▸ **PROBLEM**
Please copy the material below without any change, starting at the line that has "Given: Click 规格 button in M11094 row" and stopping after the line that has "The image size is (280, 205). (x=212, y=137)".

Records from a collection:
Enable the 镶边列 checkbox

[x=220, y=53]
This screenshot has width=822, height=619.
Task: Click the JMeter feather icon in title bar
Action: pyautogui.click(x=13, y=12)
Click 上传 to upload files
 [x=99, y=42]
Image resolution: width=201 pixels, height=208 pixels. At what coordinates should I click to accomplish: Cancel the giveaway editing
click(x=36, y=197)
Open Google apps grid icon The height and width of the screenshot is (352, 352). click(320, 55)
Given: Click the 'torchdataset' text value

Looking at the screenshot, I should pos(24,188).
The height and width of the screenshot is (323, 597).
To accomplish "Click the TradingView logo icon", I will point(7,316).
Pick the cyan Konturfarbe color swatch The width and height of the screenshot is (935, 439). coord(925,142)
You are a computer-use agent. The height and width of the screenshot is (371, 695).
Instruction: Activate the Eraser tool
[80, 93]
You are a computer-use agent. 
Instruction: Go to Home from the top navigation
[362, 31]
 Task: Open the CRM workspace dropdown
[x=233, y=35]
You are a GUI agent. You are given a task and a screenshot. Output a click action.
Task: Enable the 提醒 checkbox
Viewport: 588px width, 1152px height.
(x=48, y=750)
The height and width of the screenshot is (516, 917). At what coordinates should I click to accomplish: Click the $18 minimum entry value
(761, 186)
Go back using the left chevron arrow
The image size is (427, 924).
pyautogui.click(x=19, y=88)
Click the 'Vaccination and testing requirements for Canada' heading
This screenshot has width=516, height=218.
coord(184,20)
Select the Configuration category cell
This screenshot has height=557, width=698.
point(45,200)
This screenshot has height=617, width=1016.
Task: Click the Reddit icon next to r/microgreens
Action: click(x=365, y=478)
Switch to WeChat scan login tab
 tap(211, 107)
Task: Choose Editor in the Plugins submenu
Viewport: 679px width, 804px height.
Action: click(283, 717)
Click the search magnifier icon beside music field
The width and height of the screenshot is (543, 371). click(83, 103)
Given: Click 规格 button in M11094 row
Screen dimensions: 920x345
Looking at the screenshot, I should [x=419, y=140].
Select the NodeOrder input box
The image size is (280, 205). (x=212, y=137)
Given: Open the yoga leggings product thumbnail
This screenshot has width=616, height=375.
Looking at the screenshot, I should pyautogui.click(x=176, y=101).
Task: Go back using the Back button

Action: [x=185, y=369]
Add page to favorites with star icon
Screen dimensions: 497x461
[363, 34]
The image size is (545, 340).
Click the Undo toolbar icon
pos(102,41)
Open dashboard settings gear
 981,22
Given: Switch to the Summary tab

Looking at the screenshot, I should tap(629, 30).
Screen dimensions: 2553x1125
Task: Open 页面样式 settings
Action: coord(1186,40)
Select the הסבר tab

▸ **ANSWER IN FULL**
Given: Click 规格 button in M11094 row
Screen dimensions: 920x345
Looking at the screenshot, I should [x=419, y=140].
Select the NodeOrder input box
The image size is (280, 205). (x=212, y=137)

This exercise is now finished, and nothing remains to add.